MATERIAL SHOWN Start Marker
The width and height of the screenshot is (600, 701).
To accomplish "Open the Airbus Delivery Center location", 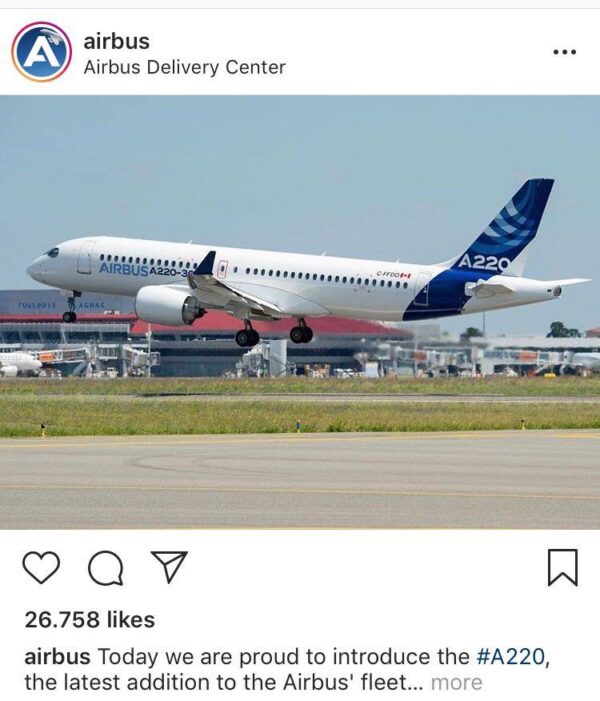I will 184,68.
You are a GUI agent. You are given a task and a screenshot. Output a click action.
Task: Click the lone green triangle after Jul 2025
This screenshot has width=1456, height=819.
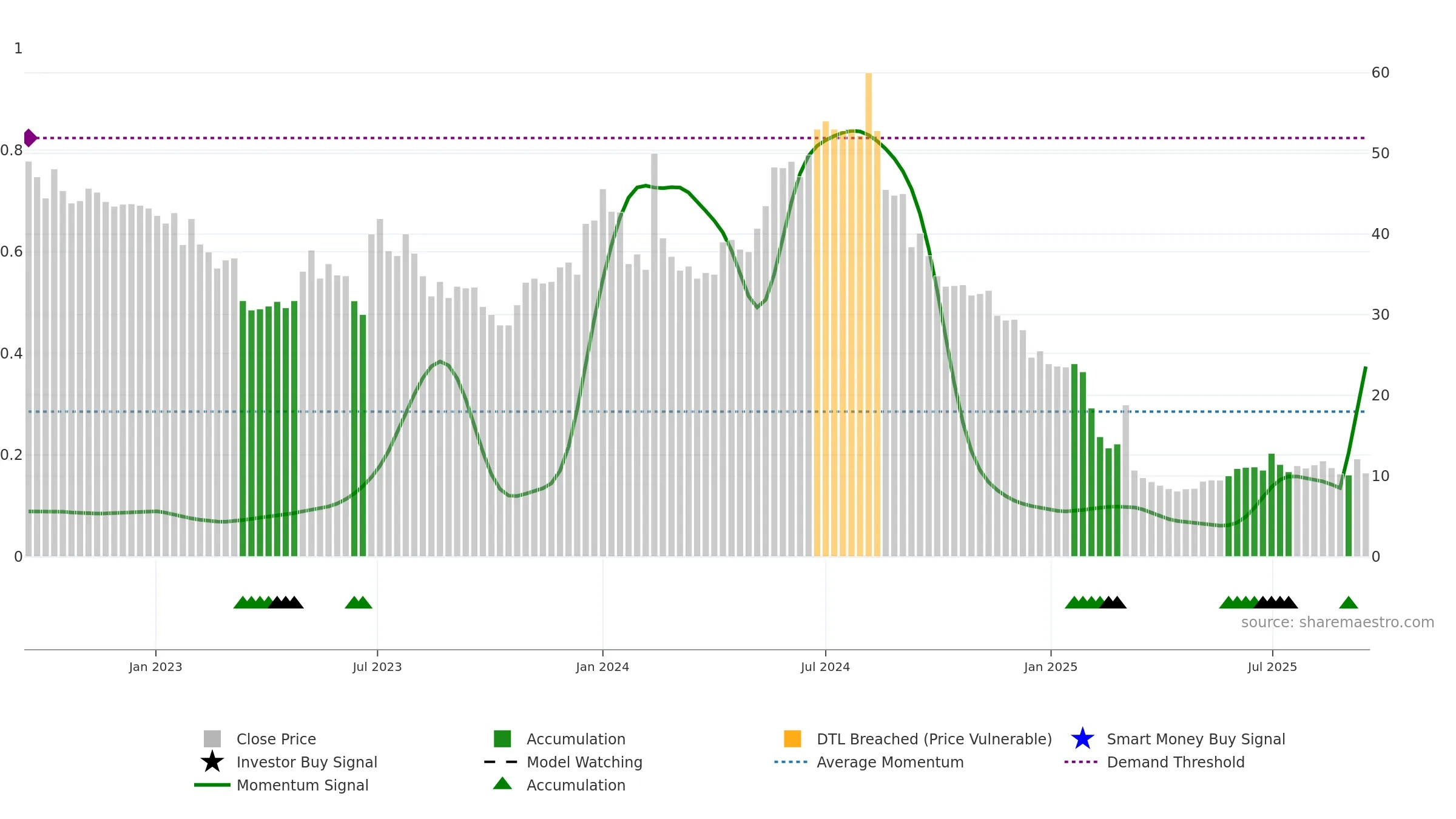coord(1349,602)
MATERIAL SHOWN End Marker
**TASK GOAL**
Print exactly the lines from the one containing "You are a GUI" through the last line of the records, both included, and leave out the pictures.

**ANSWER BOX**
You are a GUI agent. You are given a task and a screenshot. Output a click action.
Task: Click the lone green triangle after Jul 2025
This screenshot has width=1456, height=819.
coord(1349,602)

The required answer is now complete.